The Vanbrugh, often styled The Vanbrugh and Friends and previously the RTÉ Vanbrugh Quartet, is an Irish classical musical group. The resident string quartet to Raidió Teilifís Éireann, Ireland's national broadcasting service, until 2013, and collectively artists-in-residence to University College Cork, the Quartet members were also founders of the West Cork Chamber Music Festival.

==Organisation and history==

Former logo

The group comprises Keith Pascoe on violins, Simon Aspell on viola and Christopher Marwood with cello, and they add 1-2 members for each performance. The quartet was co-founded with Gregory Ellis and was part of RTÉ Performing Groups.

The Vanbrugh Quartet also broadcasts frequently for BBC Radio 3 and performs regularly at London's Wigmore Hall and South Bank.

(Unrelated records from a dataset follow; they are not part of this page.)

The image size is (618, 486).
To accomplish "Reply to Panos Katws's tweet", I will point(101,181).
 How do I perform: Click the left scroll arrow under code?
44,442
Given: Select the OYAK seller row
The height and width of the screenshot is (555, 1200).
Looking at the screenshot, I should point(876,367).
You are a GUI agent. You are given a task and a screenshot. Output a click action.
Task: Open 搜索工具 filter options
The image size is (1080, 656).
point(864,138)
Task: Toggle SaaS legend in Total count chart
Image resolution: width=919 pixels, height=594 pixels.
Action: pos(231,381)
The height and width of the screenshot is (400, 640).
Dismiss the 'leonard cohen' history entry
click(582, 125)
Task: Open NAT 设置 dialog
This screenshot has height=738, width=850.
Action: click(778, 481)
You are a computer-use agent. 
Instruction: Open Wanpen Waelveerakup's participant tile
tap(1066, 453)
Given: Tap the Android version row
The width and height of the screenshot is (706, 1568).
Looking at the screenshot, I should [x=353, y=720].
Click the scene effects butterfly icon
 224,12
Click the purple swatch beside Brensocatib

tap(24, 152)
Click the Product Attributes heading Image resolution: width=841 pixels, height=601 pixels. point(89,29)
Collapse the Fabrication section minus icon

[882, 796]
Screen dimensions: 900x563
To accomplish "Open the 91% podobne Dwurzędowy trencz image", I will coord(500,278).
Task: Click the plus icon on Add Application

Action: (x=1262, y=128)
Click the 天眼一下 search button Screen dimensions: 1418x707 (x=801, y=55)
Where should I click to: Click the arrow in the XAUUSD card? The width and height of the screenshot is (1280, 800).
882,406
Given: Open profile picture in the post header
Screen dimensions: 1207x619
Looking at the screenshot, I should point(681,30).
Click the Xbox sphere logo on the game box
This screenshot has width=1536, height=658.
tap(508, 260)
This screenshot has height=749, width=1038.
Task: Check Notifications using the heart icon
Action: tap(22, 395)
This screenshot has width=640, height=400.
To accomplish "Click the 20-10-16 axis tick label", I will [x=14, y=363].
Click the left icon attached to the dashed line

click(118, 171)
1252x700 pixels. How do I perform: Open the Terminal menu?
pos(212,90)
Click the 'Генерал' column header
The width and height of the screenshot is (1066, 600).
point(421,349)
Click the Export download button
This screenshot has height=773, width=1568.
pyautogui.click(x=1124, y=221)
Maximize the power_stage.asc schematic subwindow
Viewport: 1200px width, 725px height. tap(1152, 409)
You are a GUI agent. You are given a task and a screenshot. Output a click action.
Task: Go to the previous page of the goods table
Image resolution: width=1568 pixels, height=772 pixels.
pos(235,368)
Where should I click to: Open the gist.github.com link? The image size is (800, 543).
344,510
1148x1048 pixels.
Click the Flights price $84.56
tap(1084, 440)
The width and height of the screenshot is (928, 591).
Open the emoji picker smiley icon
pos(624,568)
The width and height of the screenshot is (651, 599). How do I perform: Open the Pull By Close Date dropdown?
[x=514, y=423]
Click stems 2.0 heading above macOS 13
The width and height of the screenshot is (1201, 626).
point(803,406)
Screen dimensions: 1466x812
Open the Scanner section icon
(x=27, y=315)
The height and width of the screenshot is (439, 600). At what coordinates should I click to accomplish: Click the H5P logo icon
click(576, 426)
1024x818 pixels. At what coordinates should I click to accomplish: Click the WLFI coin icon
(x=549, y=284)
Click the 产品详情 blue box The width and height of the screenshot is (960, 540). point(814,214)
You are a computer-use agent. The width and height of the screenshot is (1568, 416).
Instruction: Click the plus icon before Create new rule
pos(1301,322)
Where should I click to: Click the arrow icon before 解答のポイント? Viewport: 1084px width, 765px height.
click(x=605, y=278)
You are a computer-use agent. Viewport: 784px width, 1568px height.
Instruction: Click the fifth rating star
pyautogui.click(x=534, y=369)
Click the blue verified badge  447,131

Past appearances include concerts in Berlin (Konzerthaus), Amsterdam (Concertgebouw), Hungary (Liszt Academy), Poland (Lancut Festival), Spain (Galicia Festival), Flanders Festival, Menuhin Festival Gstaad plus numerous visits to Scandinavia where recordings were made of the complete Beethoven quartets. The quartet tours the USA on a regular basis with performances in Carnegie Hall, New York and the Kennedy Center in Washington.

==Recordings==
Hyperion released two Vanbrugh Quartet CDs of chamber music by Charles Villiers Stanford. The Quartet's recent recording of three of Boccherini’s cello quintets on Hyperion was featured as Editor's Choice in Gramophone Magazine.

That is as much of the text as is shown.